_Estratto del testo_
/---
Le corazzate della cosiddetta classe Littorio furono la punta di diamante del
programma, peraltro assai discutibile, messo in campo dall'ammiraglio Cavagnari
per potenziare la Regia Marina. Venne prevista una classe di quattro unità,
nominalmente da 35.000 tonnellate (secondo i parametri del Trattato navale di
Washington), ma che in realtà superarono abbondantemente le 40.000 t. Per queste
quattro unità vennero previsti i nomi di Littorio, Vittorio Veneto, Roma e
Impero. La loro progettazione, iniziata quantomeno nel 1934, venne curata per
cercare la massima velocità e potenza di fuoco. Entrambe vennero sicuramente
raggiunte, ma non senza prezzo. La dotazione di carburante era di circa 4.000
tonnellate: apparentemente molte, in realtà permettevano un'autonomia di circa
4.000 miglia nautiche (circa 7.000 chilometri) navigando alla velocità di 20
nodi, troppo poco persino per navigare con sicurezza attraverso l'Atlantico.
Navigando alla massima velocità (30 nodi / 56 km/h) l'autonomia scendeva ad appena 3.000 km, pari a 2 giorni di navigazione, sufficienti per attraversare tutto il Mar Mediterraneo da un estremo all'altro. La differenza con le corazzate classe Bismarck era notevole in quanto, nonostante i problemi riscontrati nell'efficienza delle turbine tedesche (strano ma vero, i tedeschi ebbero continui problemi di ordine meccanico con le loro turbine navali), grazie a ben 7.700 tonnellate di combustibile, queste avevano un'autonomia tale da attraversare l'Atlantico e poi tornare in madrepatria. Questo significa che le Littorio, possedendo sì una potenza di fuoco, protezione e velocità comparabili o superiori alle Bismarck, avevano l'impossibilità pratica di essere impiegate in contesti (come quelli "corsari") che prevedevano un lungo tempo di navigazione, in ambiente oceanico.
\---
_Voci elencate_
/---
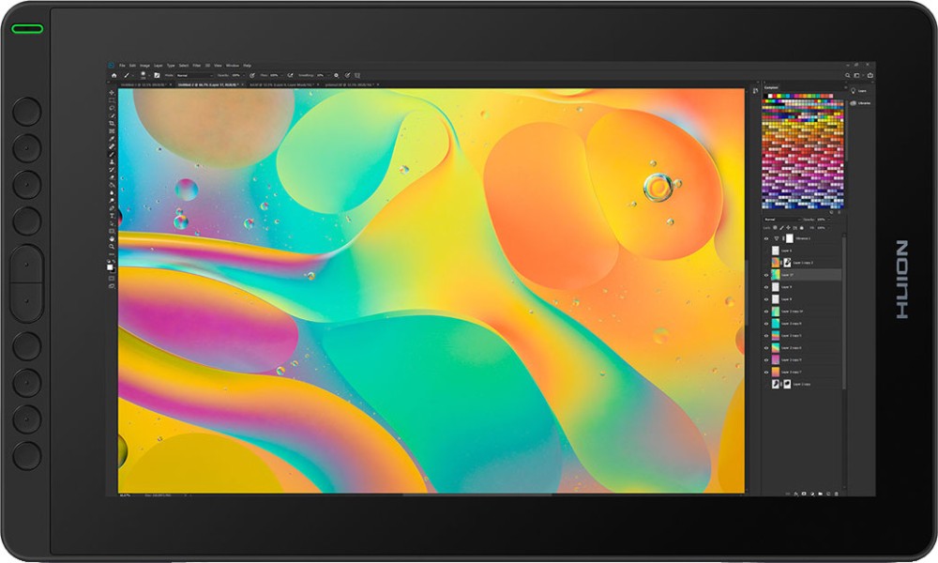The height and width of the screenshot is (563, 938).
Task: Create a new layer from the Layers panel
Action: coord(827,495)

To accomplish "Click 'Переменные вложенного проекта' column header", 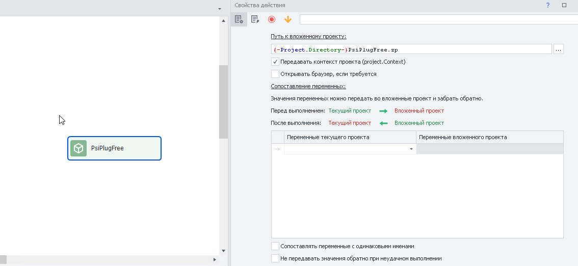I will tap(489, 137).
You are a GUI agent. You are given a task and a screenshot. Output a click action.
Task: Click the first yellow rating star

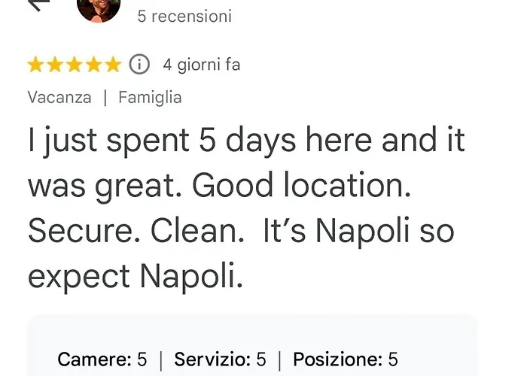pos(35,65)
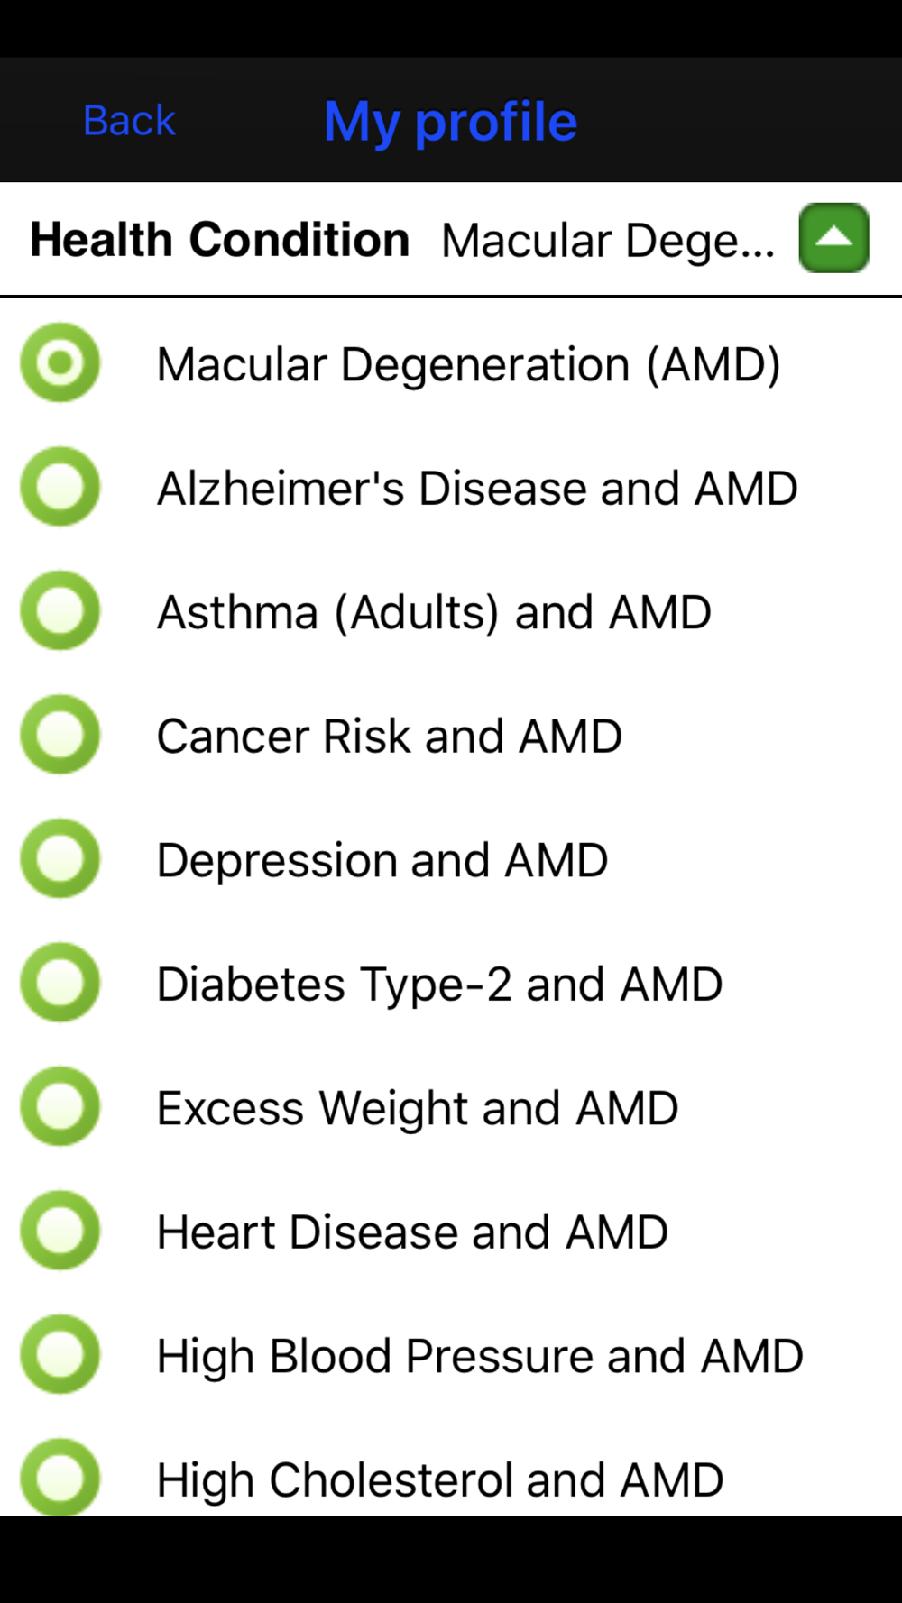Choose Diabetes Type-2 and AMD radio circle

point(60,983)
\---
_Elenco attività_
A) Aggiorna la parte del brano sulle corazzate Littorio che comincia con le parole contenenti "Navigando alla massima" e si chiude con "in ambiente oceanico.", mettendo "patria" al posto di "madrepatria".
B) Nel brano sulle corazzate Littorio, quali nomi erano previsti per le quattro unità della classe?
I record sono materiale a sé, separato dal brano sulle corazzate Littorio.

_Risposte complete_
A)
Navigando alla massima velocità (30 nodi / 56 km/h) l'autonomia scendeva ad appena 3.000 km, pari a 2 giorni di navigazione, sufficienti per attraversare tutto il Mar Mediterraneo da un estremo all'altro. La differenza con le corazzate classe Bismarck era notevole in quanto, nonostante i problemi riscontrati nell'efficienza delle turbine tedesche (strano ma vero, i tedeschi ebbero continui problemi di ordine meccanico con le loro turbine navali), grazie a ben 7.700 tonnellate di combustibile, queste avevano un'autonomia tale da attraversare l'Atlantico e poi tornare in patria. Questo significa che le Littorio, possedendo sì una potenza di fuoco, protezione e velocità comparabili o superiori alle Bismarck, avevano l'impossibilità pratica di essere impiegate in contesti (come quelli "corsari") che prevedevano un lungo tempo di navigazione, in ambiente oceanico.

B) Littorio, Vittorio Veneto, Roma e Impero.